My other thoughts to extend this are that you could make it seamless. To start, it'll simply pipe the user's requests to OpenAI or their existing model. So it'd be a drop in replacement. Then, it'll every so often offer to the user - "hey we think at this point there's enough data that a fine tune might save you approx $x/month based on your current calls, click the button to start the fine tune and we'll email you once we have the results" - and then the user gets the email "here are the results, based on that we recommend switching, click here to switch to calling your fine-tuned model" - Helicone and the other monitoring platforms could also offer something similar. (Side note I'm working on an "ai infra handbook" aimed at technical people in software orgs looking to deploy unspecified "AI" features and trying to figure out what to do and what resources they'll need - it's a 20+ page google doc, if anyone can help me review what I have so far please let me know and I'll add you.)

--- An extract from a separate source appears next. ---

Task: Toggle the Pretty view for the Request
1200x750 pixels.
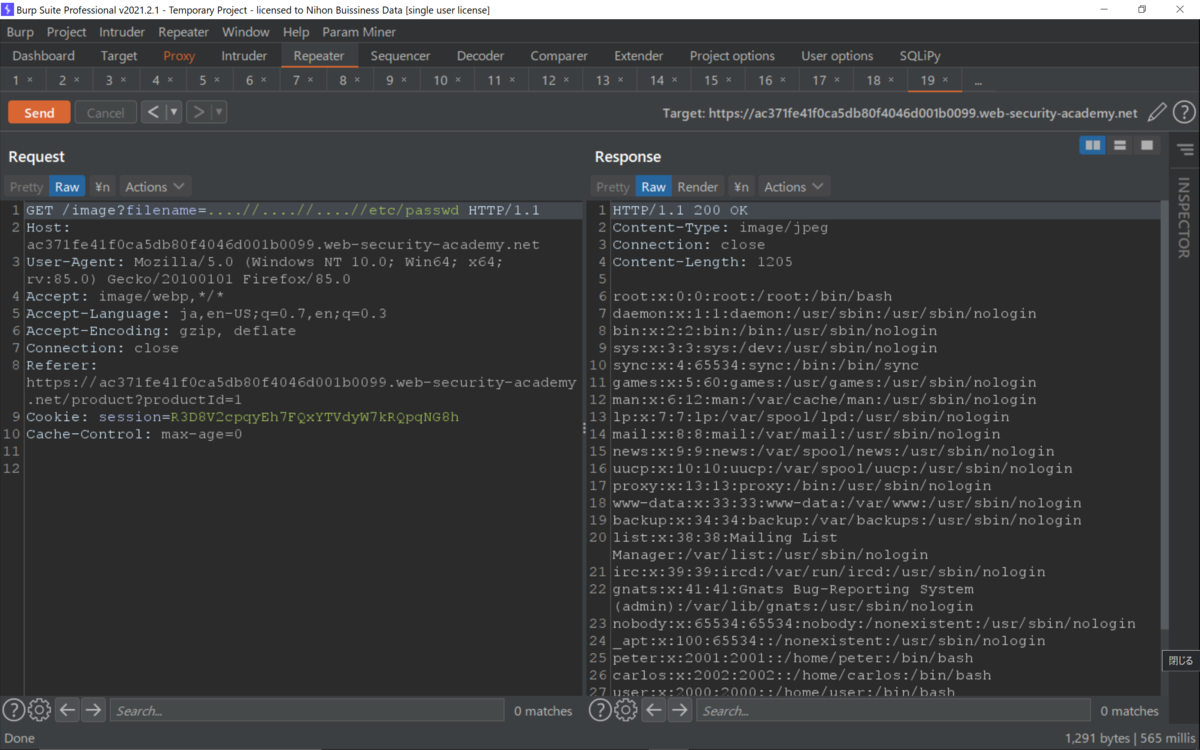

If it's latency/error/speed competitive, and cheaper, and equivalently accurate, then for anyone doing production scale LLM API usage it'd make sense to use something like this - either the fine-tune is worse so you keep using the regular API, or the fine tune has parity plus cost and/or speed advantage, so you switch. (It wouldn't make sense for prototyping scale, because the additional complexity of the switch wouldn't be worth it unless it could save you 4/5 or more figures a year in API costs I'd think.)
I didn't allow them to use my output to train theirs either, so fuck 'em.
These comparisons are reductive to the point of being misleading. Even with all the optimizations in the ecosystem, it's not trivial to get a finetuned 7B param model running at an acceptable inference latency. Even if you use a GPU such as an A100 for maximum speed, then you have scalability issues since A100s are scarce. Also, the "50% cheaper" assumes 100% utilization of a GPU which will never happen in production use cases.
Quality-wise, a finetuned Llama 2 is not necessairly better than ChatGPT. Finetuning requires a high-quality dataset which is not easy to construct. And in my own experience with finetuning Llama 2, qualitivately it caused more frustration to get outputs on par with just using ChatGPT.
The value of the ChatGPT API is more dependable scaling and not having to pay for an infra.
Not to mention OpenAI has shit latency and terrible reliability - you should be using Azure models if you care about that - but pricing is also higher.
I would say fixed costs and development time is on openai side but I've seen people post great practical comparisons for latency and cost using hostes fine-tuned small models.
That said, you should be able to fine-tune a 70B model on an A100 using QLoRA. However, depending on the specifics of your dataset it might actually be cheaper to run on an 8xA100 machine since that way you don't have to swap any weights out to the machine's non-GPU memory, and you might get enough time savings from that that the more expensive machine pays for itself.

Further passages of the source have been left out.